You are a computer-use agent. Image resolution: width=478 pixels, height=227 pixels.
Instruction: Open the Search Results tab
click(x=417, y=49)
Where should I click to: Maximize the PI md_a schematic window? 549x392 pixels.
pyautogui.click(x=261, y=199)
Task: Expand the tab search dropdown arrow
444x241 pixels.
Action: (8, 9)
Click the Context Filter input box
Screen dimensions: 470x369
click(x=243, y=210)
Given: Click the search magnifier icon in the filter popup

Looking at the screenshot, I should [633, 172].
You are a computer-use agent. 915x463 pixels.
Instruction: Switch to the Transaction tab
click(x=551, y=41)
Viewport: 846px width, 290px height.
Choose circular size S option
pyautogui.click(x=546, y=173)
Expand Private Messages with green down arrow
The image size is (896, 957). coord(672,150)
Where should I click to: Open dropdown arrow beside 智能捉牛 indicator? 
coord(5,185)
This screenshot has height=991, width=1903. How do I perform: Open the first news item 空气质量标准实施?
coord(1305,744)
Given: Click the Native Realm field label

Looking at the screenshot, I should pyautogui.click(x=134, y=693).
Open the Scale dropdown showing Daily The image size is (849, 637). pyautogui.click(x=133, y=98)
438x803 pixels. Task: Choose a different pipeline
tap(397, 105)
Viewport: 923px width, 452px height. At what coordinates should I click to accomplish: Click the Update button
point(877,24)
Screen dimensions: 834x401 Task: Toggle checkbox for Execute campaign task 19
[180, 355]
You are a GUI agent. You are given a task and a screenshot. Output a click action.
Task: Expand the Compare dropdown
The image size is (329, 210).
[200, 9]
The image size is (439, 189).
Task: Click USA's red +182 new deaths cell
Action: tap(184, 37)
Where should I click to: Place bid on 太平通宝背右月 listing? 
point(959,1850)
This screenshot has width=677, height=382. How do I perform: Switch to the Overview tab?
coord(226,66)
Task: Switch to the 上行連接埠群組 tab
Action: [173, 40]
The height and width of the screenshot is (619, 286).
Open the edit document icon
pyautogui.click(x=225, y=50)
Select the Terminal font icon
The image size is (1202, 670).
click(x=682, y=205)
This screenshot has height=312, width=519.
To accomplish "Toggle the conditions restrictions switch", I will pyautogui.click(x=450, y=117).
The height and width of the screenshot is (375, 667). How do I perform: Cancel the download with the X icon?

**Written request**
Please copy the records above without changes, from the line containing "Task: Expand the tab search dropdown arrow" through the line containing "The image size is (896, 957). coord(672,150)", including both of those lines.

**Reply**
Task: Expand the tab search dropdown arrow
444x241 pixels.
Action: (8, 9)
Click the Context Filter input box
Screen dimensions: 470x369
click(x=243, y=210)
Given: Click the search magnifier icon in the filter popup

Looking at the screenshot, I should [633, 172].
You are a computer-use agent. 915x463 pixels.
Instruction: Switch to the Transaction tab
click(x=551, y=41)
Viewport: 846px width, 290px height.
Choose circular size S option
pyautogui.click(x=546, y=173)
Expand Private Messages with green down arrow
The image size is (896, 957). coord(672,150)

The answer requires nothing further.